Award-winning composer Michael-Thomas Foumai was 13 when he first heard the Hawaiʻi Symphony Orchestra (HSO). The program featured music from Ang Lee’s Crouching Tiger, Hidden Dragon. Foumai, now a music and creative media lecturer at the University of Hawaiʻi–West Oʻahu, recalled that he was “gob-smacked” to hear the score live with the orchestra.
Years after, as a student at UH Mānoa in 2007, it was his music on the HSO music stands.
“That was a life-changing experience that confirmed for me that I could do this, I can be an orchestra composer,” Foumai said. “Composing wasn’t just for the people who lived 300 years ago.”
Related: World premiere of Raise Hawaiki, Hōkūleʻa symphony by award-winning UH composer, March 21, 2019
In 2017, Foumai won an American Society of Composers, Authors and Publishers Foundation young composer award, and in 2021, he was featured in HSO’s Sheraton Starlight Series, showcasing a festival of his music throughout that summer at Waikīkī Shell. In a first for a Hawaiʻi composer, Foumai had a total of seven of his orchestral works and new arrangements of mele by Queen Liliʻuokalani performed.
So Foumai was “electrified” when he was named director of artistic engagement and HSO’s first composer in residence in September.
“My roots are in this orchestra—there’s no other like it. So I’m thrilled to join the HSO team,” he said. “It’s a dream come true.”
Dream job
In his new posts, Foumai composes and arranges the music for the HapaSymphony series. The performances in the series join the symphony orchestra with celebrated local and Hawaiian artists and world-renowned conductors.
“This kind of collaboration brings a remarkable symphonic journey only found in Hawaiʻi,” Foumai said. “When our orchestra performs with artists, the music for all the orchestra’s instruments needs to be composed, and that’s my job.”
Foumai’s second role is artistic outreach to the community. For each concert, he provides the audience with comprehensive program notes—the who, what, where and why, and how the music connects to people in Hawaiʻi. In addition, he designs and hosts the newly launched education series “Beyond the Music,” presented as a comfortable, casual evening setting at the Moanalua Performing Arts Center.

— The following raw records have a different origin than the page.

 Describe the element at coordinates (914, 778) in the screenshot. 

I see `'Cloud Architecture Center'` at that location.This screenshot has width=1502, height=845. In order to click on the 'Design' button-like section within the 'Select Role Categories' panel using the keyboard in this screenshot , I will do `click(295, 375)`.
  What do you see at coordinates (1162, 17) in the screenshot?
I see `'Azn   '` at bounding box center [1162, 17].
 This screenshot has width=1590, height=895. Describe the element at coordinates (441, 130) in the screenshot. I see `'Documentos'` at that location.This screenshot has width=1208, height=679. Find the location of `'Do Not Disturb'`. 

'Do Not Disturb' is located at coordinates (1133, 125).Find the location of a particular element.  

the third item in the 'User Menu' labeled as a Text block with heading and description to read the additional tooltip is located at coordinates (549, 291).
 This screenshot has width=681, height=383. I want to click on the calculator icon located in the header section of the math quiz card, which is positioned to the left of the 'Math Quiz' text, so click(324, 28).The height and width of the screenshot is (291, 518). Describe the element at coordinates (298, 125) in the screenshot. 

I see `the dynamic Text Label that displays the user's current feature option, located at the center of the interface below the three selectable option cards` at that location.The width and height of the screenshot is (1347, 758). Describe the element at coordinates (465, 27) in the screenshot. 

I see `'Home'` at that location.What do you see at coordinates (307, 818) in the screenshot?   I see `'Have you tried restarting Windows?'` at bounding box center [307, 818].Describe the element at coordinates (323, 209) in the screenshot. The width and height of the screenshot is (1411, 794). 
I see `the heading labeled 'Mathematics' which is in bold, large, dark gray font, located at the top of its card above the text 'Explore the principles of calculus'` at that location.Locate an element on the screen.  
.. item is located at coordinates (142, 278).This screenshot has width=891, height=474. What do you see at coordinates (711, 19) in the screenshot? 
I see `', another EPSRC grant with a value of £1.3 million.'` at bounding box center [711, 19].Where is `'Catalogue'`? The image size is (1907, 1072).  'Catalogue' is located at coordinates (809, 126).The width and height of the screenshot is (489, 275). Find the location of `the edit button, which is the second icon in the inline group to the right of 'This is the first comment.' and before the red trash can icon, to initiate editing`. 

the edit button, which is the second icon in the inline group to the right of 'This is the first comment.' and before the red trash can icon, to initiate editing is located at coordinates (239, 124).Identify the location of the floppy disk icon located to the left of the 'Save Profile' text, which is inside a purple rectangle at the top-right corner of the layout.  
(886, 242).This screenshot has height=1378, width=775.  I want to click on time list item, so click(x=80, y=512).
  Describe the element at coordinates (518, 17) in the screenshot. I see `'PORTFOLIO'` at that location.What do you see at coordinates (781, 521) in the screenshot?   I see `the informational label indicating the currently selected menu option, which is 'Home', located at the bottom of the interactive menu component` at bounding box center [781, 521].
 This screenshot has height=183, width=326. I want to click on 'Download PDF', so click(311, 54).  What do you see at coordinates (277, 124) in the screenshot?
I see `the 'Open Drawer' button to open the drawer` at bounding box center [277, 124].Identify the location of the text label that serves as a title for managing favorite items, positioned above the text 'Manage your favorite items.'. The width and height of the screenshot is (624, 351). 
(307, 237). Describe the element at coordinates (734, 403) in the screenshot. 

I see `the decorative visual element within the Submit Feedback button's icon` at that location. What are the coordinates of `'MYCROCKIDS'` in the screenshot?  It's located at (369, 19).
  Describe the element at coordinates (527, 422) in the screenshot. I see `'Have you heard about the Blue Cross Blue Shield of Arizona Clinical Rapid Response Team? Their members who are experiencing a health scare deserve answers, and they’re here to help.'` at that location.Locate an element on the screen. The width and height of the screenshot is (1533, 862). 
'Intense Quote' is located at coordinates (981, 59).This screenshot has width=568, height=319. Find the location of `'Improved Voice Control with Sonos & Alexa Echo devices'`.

“These performances provide keiki to kūpuna a ‘Magic School Bus’ approach to exploring how composers put together their great symphonies and the kaona (hidden messages) they contain,” he said.
It’s heartening that Michael will be leading the symphony’s efforts to share the excitement of the music of our time with our community…
Jon Magnussen
UH West Oʻahu Professor Jon Magnussen called Foumai’s appointment a wonderful development for the community.
“Michael is a keiki o ka ʻāina, a product of the UH System, and now he’s giving back by teaching our music and creative media students at UH West Oʻahu,” Magnussen said. “Symphonic music of our time is alive and well, and it’s heartening that Michael will be leading the symphony’s efforts to share the excitement of the music of our time with our community.”
Ultimate storyteller
In 2019, Foumai’s Raise Hawaiki, inspired by story of the voyaging canoe Hōkūleʻa, was performed by the HSO with the Oʻahu Choral society, choirs from UH Mānoa and other choral participation from Kapiʻolani Community College and UH West Oʻahu. Performers also joined from the Hawaiʻi Youth Opera Chorus and community choirs. They sang the words of Polynesian voyaging greats Eddie Aikau, Nainoa Thompson, Mau Piailug, Sam Kaʻai and Sam Low.
Foumai said the HSO is a “time machine” and the “ultimate storyteller.”
“The stories of Hawaiʻi and Polynesia, the Pacific, the stories of us, must be continuously told and represented.” Foumai said. “Music is a gateway, a compass to learn from our ancestors, a welcoming invitation to reflect who we are now, and a portal to explore pathways forward as a community in Hawaiʻi, as a nation and as the human race. Cultivating our home-grown composers/artists and engaging our community with the highest level of symphonic music and Pacific-focused programs is the legacy I hope to bring in my role at the symphony and to our ʻohana.”